Nudging OPEC members into line

Dr. Mana Saeed al-Otaiba, the United Arab Emirates oil minister, faced a difficult problem on his return from the OPEC meeting in Vienna last March.

Because of the continuing sluggish demand for OPEC oil, the Organization of Petroleum Exporting Countries agreed to establish a 17.5 million-barrel-a-day production quota for the organization. The U.A.E.'s quota was 1 million bpd.

That would mean paring back almost 400,000 bpd of U.A.E. oil production to help dry up the glutted oil market.

Dr. Otaiba's problem of cutting U.A.E. production was compounded by the fact that under the Emirates' provisional constitution of 1971, each emirate retains complete control over its own mineral resources.

Though Dr. Otaiba's title is oil minister, the only emirate where he has complete control of oil production is Abu Dhabi.

The other two oil-producing emirates - Dubai, with 350,000 bpd, and Sharjah, with about 10,000 - determine their own production.

Thus, Dr. Otaiba, who is chairman of the OPEC production monitoring committee , had three main options. He could simply ignore his limit; he could order the entire 400,000 bpd cut from Abu Dhabi production (then at just over 1 million bpd); or he could divide the cut equitably among the three oil-producing emirates.

That was several months ago. Today, all that is known is that production figures are no longer published for Abu Dhabi, and the productions of Sharjah and Dubai have continued at the same levels.

Estimates place Abu Dhabi's production at about 850,000 bpd, down from more than 1 million before the OPEC quota. Total U.A.E. production in November was estimated at 1.2 million bpd, or about 200,000 barrels over the quota.

When asked about this, Dr. Otaiba said: ''We have a quota of 1 million barrels a day and we are producing 1 million barrels a day.'' He added, ''I am not only the oil minister of the U.A.E., I am also the chairman of the Ministerial Monitoring Committee, and if I felt there was something wrong here I would be the first to adjust it.'' He called reports of U.A.E. overproduction ''speculation.''

The quota was established in response to low demand for OPEC crude, which had fallen from 32 million bpd in late 1979 to 16 million bpd in May 1982.

And then, to compete in the weak market, several OPEC members began to sell below the set OPEC price and to produce over their assigned quotas. They were doing this largely to compete with North Sea crude and Mexican crude, both of which were being produced at high levels and sold below OPEC prices.

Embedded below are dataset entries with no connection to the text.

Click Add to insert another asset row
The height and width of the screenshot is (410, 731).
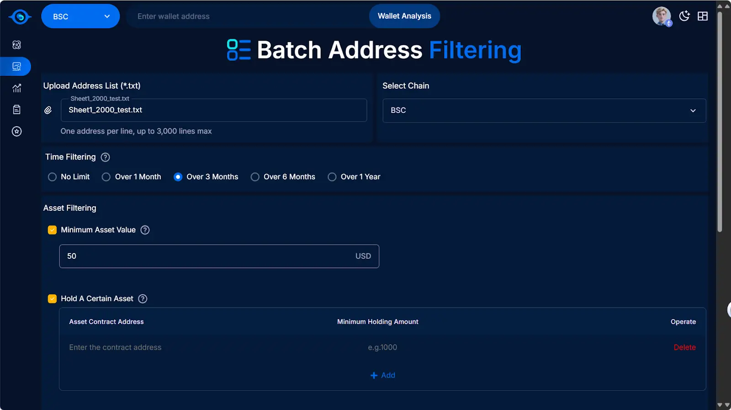(382, 375)

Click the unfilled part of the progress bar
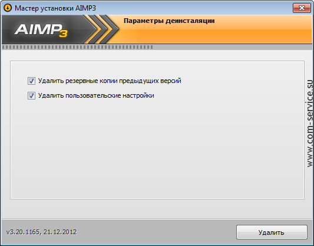click(233, 47)
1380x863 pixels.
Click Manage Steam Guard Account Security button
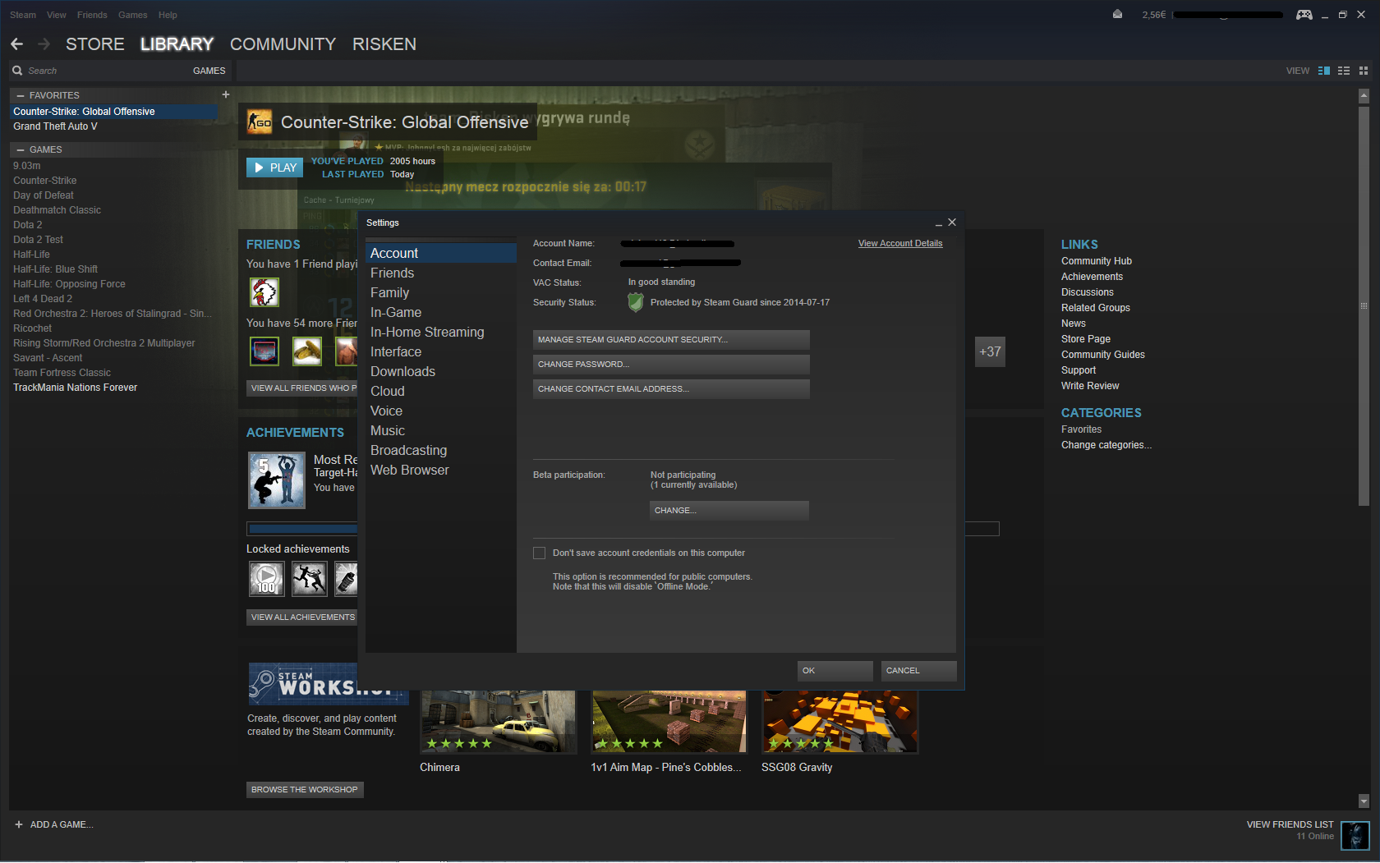click(671, 340)
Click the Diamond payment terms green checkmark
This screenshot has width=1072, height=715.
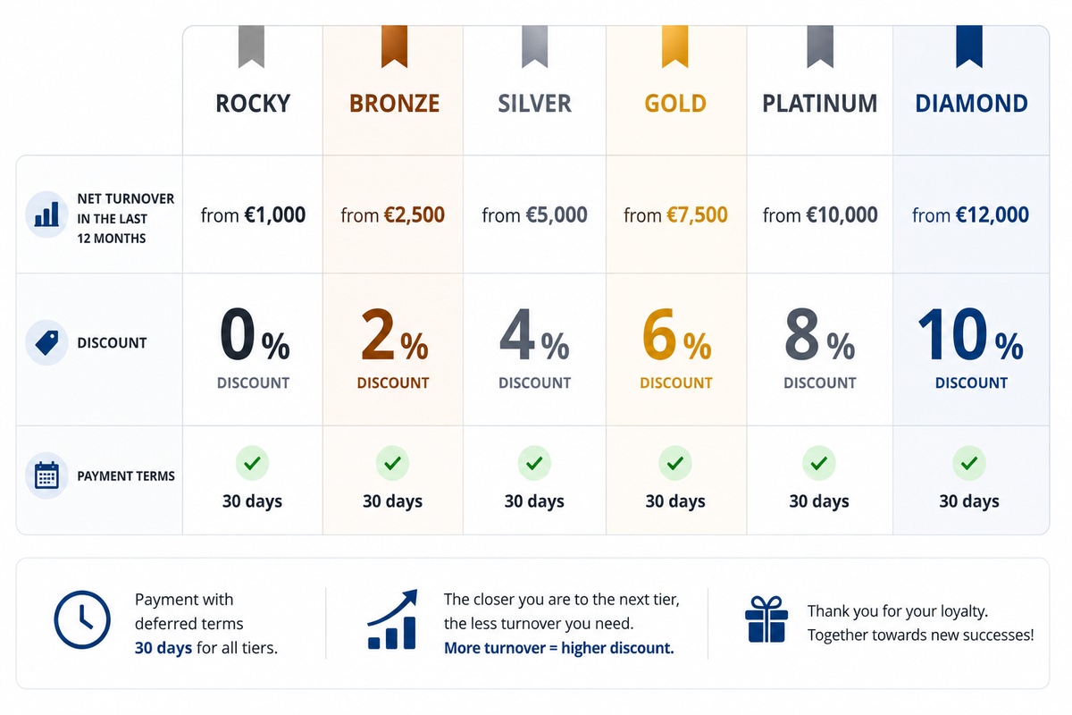click(x=969, y=464)
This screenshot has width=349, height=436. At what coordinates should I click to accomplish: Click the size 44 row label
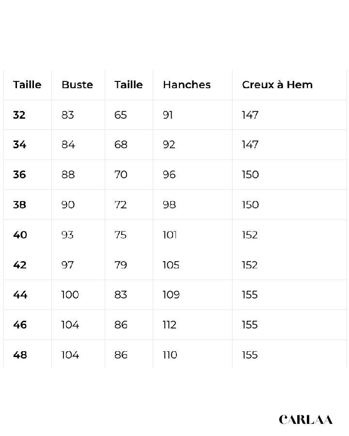[20, 295]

The resulting situation - of OPEC members undercutting OPEC - has kept the world oil market sluggish despite the advance of winter in the industrialized countries.

Efforts by the Gulf oil states within OPEC - Saudi Arabia, Kuwait, Qatar, and the United Arab Emirates - to pressure members to abide by their quotas and OPEC prices have largely been unsuccessful. The Gulf states have even threatened a production and price war, if necessary, to bring the other OPEC producers into a unified position.

The Gulf states, with more than 300 billion barrels of oil reserves and relatively small populations, are in a much better position to weather the current weak oil market than, for example, Nigeria, which has a large population and whose development costs have been exceeding oil revenues.

Though Kuwait and the U.A.E. have announced that they face budget deficits this year for the first time as a result of declining oil revenues, the announcements are seen here as coming in part to deflect criticism of the Gulf states for not cutting their production even further.

The U.A.E. Central Bank also reported oil revenues for the first half of 1982 down 18.7 percent, to $7.87 billion, compared with the same period last year. Observers here say it is difficult to see how the weak oil market has affected the U.A.E. Most said they had seen no effect at all so far.

And Oil Minister Otaiba says, ''If you look at the overall situation, I don't think it can be compared to Nigeria or Mexico. I think our present quota is the minimum, and we cannot live with this. We have so many commitments internally and externally and we have to raise our production sometime in the near future.''

Other government officials describe the cut in oil production and lower revenues as providing the U.A.E. a necessary chance to reevaluate its development plans and to set stricter priorities for government spending. There are indications that some large projects are being pared down or delayed.

Dr. Otaiba, like most other OPEC officials, is projecting a slight increase in demand for OPEC oil from 19 million bpd in November to between 20 and 21 million barrels in December. But he sees demand falling again next year and the market remaining sluggish for most of 1983.

If the increase in demand is sustained, Dr. Otaiba says, the quotas will be recalculated, and that might help ease the tension.